Answer to Question #12304 Submitted to "Ask the Experts"
The following question was answered by an expert in the appropriate field:
I have been reading articles about the biological effects of low-dose radiation. I have some thoughts that I am not sure are correct after reading an article by Rothkamm and Löbrich (2003). Here are my questions:
- The article shows that for doses ranging from 1.2 milligray (mGy) to 200 mGy, there were the same number of DNA double-strand breaks after several days. Does this mean the risks are the same for doses ranging from 1.2 mGy to 200 mGy?
- The authors state that "After [a] few cell divisions, irradiated cell cultures show nearly the same level of γ-H2AX foci but substantially more micronucleated and apoptotic cells than unirradiated controls . . ." Are micronucleated and apoptotic cells abnormal? Is there risk of having more of these cells compared with controls?
You have hit on a topic of great interest and discussion in modern radiation biology: How to interpret experimental results we get from studying radiation effects in cells and molecules in terms of risk of a negative effect in whole organisms (like cancer in humans). My interpretation is that the results of this paper suggest that low doses of radiation do not increase cancer risk.
The paper you referenced (Rothkamm and Löbrich 2003) was very influential, and they looked at the repair of a particular type of DNA damage caused by radiation exposure. DNA is made up of two strands wrapped together and connected by bases. Radiation can break both strands of the DNA, and these kinds of double-strand breaks can be particularly challenging for cells to repair themselves. When this damage occurs, and the cell commits to repair the damage, DNA-repair proteins are recruited to the site of the break to begin the repair process of stitching the DNA strands back together.
One of these repair proteins is known as γ-H2AX, and in the paper you cited the authors attached a fluorescent marker to this protein so that it is visible under a microscope. This paper demonstrated a critical point: That γ-H2AX is a marker for DNA-repair activity in cells, and by watching γ-H2AX we are actually watching the repair of DNA double-strand breaks. The researchers exposed the cells to radiation, and then they watched what happened with γ-H2AX.

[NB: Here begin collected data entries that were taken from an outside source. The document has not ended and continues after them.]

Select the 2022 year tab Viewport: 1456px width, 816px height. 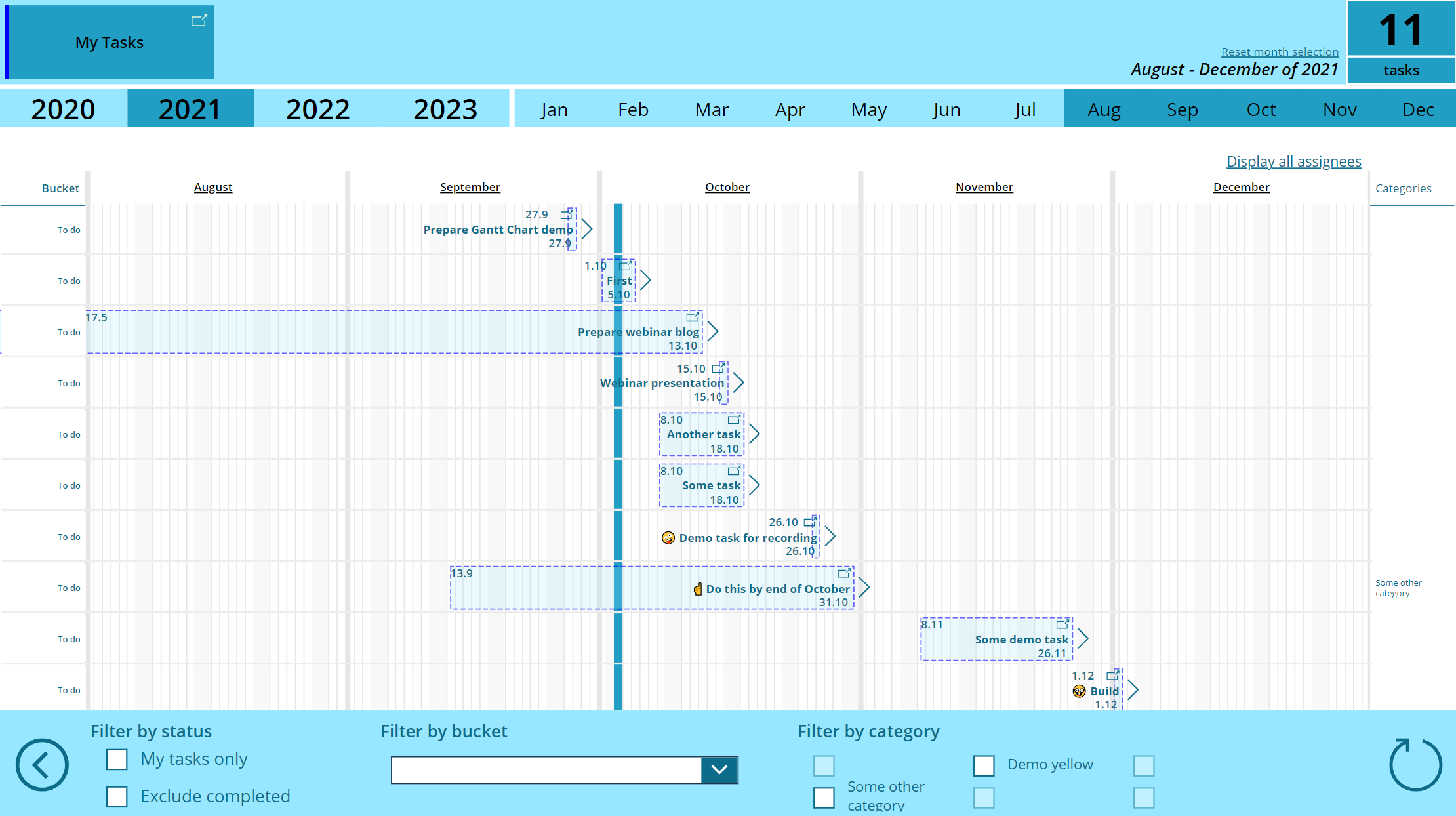click(317, 109)
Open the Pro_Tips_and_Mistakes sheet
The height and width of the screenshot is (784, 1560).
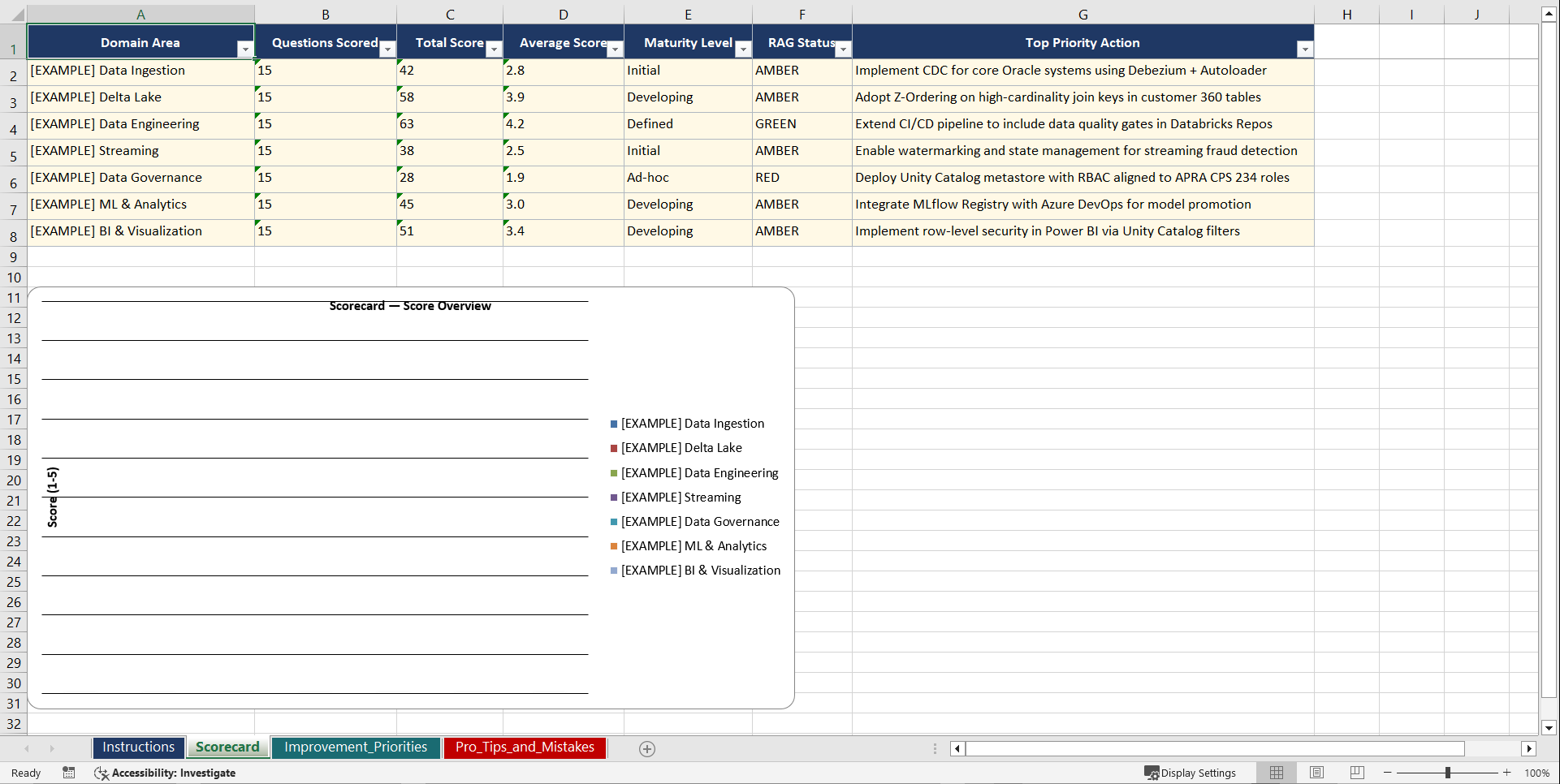(524, 747)
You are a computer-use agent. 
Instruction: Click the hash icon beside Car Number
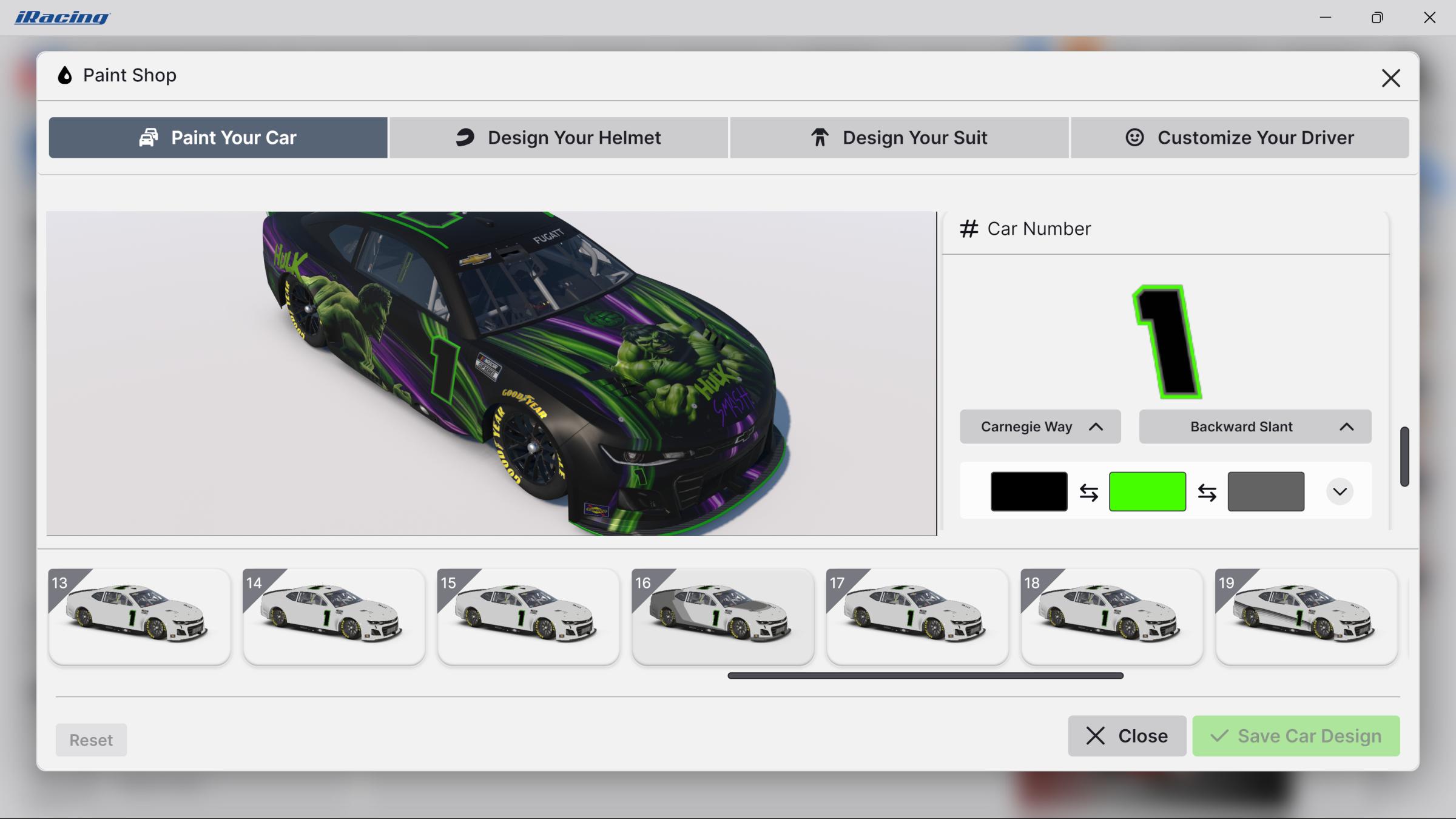click(969, 229)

So what did they find? It depended on whether the cells were actively dividing or not. Most of the cells in your body are just going about their business, and are not actively dividing—blood cells carrying oxygen to tissues, muscle cells contracting and relaxing, etc. When cells that aren't supposed to be dividing decide to ignore the stop signs and begin to divide, bad things happen—this is cancer. Unrepaired DNA breaks are not so important in nondividing cells. The cells usually can still go about their business. But unrepaired DNA breaks in cells that are dividing can be a problem because those breaks allow cells to ignore the stop signs, begin dividing uncontrollably, and develop into cancer.

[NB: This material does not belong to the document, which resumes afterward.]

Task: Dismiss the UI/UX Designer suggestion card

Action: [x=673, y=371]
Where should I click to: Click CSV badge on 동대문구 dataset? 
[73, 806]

The authors found that after low doses of radiation, cells didn't repair some DNA double-strand breaks for a long time. No problem—the cells just went about their business. This doesn't present any risk as long as the cells aren't dividing. But then they made these cells start dividing; and in response, they saw the cells carrying unrepaired DNA double-strand breaks commit suicide (apoptosis). This sounds worrisome, but it is actually a defense mechanism that cells use very effectively. Dead cells don't go on to become cancerous; so when the authors observed that cells with DNA double-strand breaks committed suicide (became apoptotic), these potentially troublesome cells were deleted from the cell population.
They also saw more micronucleated cells, which are cells that are carrying a particular kind of error in their chromosomes that are also fatal to the cell. Micronucleated cells also represent cells that cannot successfully divide, and they are eventually deleted. They saw that when these irradiated cells were allowed to divide, the levels of DNA double-strand breaks returned to the levels they saw in cells that were not exposed to radiation. This indicates that the risk of developing cancer was not increased by the radiation exposure.
The authors concluded, "The results presented are in contrast to current models of risk assessment that assume that cellular responses are equally efficient at low and high doses . . ." This is a vitally important conclusion, because our current radiation protection regulations are based on the assumptions that (1) radiation risk is directly related to radiation dose, (2) the same things happen at high and low doses, and (3) every dose of radiation, no matter how small, carries some risk. This paper indicates that these assumptions are not accurate, and at least in this experiment, low doses of radiation did not increase risk.
Now, some caution is in order. This is one paper, and this is not settled science. This paper experimented on cells in a bottle, not on whole people. There is some uncertainty on how to apply results in cells to risks of cancer in humans. But this paper suggests that when we design studies that directly look at risks in human populations, we should consider and test for the possibility that low doses of radiation do not increase risk. It also suggests that we should discuss whether our current regulations on low doses of radiation provide any benefits that outweigh the costs.
Brant Ulsh, PhD, CHP
Rothkamm K, Löbrich M. Evidence for a lack of DNA double-strand break repair in human cells exposed to very low x-ray doses. Proc Natl Acad Sci USA 100: 5057–5062; 2003.